*EXTRAIT CHOISI:*
============================================================

Pyrénées : Les lacs d’altitude virent au vert, un poisson « importé » dans le collimateur des chercheurs
algues vertes•Au grand désarroi des randonneurs estivaux, des lacs d’altitude des Pyrénées, d’habitude cristallins, virent au vert. Des chercheurs toulousains pointent le vairon, un poisson utilisé comme appât par les pêcheursHélène Ménal
L'essentiel
- Dans les Pyrénées, plusieurs lacs d’altitudes se sont assombris ou ont carrément viré au vert en raison de la prolifération d’algues.
- Pour les chercheurs toulousains Adeline Loyau et Dirk Schmeller, spécialistes des plans d’eau du massif, il n’y a pas de mystère : le vairon, un poisson introduit comme appât par les pêcheurs est à l’origine du phénomène.
- Un exemple de biodiversité « contre-productive » que, sur l’autre versant des Pyrénées, les Espagnols tentent de juguler.
Du vert laiteux, voire fluo en lieu et place des eaux cristallines. Les randonneurs occasionnels qui ont usé leurs godillots sur les hauteurs des Pyrénées cet été, ont dû parfois faire grise mine en découvrant que l’eau pure tant vantée des petits lacs d’altitude n’avait plus rien de transparent. Début juillet, le Parc national des Pyrénées publiait une photo d’un lac du cirque d’Estom, près de Cauterets, dans les Hautes-Pyrénées. Il était tout vert, tout comme le lac de Bethmale dans le Couserans au cœur de l’été, ou celui d’Areau, toujours en Ariège, pas plus tard que la semaine dernière.
« Ce n’est pas toujours aussi flagrant mais on constate que tous nos lacs sont en train de changer de couleur, qu’il y a davantage de turbidité », posent Adeline Loyau et Dirk Schmeller, chercheurs au laboratoire écologie fonctionnelle et environnement de Toulouse* et qui suivent depuis près d’une décennie l’état des lacs d’altitude du massif. Ils ont croisé pas mal de randonneurs inquiets de cette soudaine touche verte au cours de leurs relevés estivaux.

============================================================

*EXERCICE À RÉSOUDRE:*
Prolongez l'article sur les lacs d'altitude des Pyrénées qui virent au vert, en reprenant juste après sa dernière phrase. Les lignes suivantes viennent d'une autre source.

============================================================

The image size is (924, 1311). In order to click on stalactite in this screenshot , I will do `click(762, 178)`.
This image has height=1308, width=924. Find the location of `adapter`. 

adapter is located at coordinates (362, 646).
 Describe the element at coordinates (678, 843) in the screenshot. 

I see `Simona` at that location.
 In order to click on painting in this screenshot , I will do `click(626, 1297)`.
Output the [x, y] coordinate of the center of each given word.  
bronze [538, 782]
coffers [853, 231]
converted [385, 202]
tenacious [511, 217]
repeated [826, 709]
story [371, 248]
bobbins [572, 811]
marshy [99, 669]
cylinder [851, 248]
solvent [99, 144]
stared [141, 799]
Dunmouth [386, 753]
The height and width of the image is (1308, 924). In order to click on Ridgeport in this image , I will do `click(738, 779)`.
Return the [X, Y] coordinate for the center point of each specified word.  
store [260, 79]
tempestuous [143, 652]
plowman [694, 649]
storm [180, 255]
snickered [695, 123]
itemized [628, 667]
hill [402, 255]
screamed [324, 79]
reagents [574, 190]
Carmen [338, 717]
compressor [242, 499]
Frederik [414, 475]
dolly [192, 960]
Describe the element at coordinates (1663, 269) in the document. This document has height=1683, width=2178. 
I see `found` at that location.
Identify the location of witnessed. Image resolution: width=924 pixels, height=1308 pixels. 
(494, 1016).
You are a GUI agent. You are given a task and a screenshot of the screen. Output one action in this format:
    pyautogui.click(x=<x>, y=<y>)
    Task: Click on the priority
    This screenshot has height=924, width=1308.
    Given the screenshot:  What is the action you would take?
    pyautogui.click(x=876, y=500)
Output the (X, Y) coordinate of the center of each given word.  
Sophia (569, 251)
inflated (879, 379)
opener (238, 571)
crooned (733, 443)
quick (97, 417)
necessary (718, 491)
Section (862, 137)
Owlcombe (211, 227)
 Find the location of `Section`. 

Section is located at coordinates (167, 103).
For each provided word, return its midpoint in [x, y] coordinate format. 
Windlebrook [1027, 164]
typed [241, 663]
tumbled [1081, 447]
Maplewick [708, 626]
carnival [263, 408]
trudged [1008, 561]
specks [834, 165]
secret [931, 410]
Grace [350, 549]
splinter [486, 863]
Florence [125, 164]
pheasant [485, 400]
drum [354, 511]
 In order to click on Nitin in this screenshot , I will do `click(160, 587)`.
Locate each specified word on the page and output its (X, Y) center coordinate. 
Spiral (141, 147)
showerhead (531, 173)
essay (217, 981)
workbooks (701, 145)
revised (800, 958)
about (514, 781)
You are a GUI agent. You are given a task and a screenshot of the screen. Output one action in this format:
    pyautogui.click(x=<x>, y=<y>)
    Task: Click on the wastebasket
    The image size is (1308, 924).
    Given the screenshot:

============================================================

*EXERCICE CORRIGÉ:*
L’importation d’appâts vivants
Ces spécialistes de la montagne, qui ont déjà dévoilé la présence d’un « cocktail toxique », dans les oasis d’altitude, n’y vont jamais par quatre chemins. Certes, pour eux le réchauffement climatique, et par conséquent celui de l’eau, est un des facteurs de la prolifération des algues à qui l’on doit cette couleur verte. Mais ils y voient essentiellement la main de l’homme, et surtout la queue d’un petit poisson, d’une dizaine de centimètres au plus : le vairon. « Si ces algues sont là, cela veut que les organismes – zooplanctons ou petits crustacés – qui normalement les mangent sont en train de disparaître. Et s’ils disparaissent, c’est parce qu’ils sont mangés par les vairons. Ces poissons font disparaître le plancton », détaille Adeline Loyau.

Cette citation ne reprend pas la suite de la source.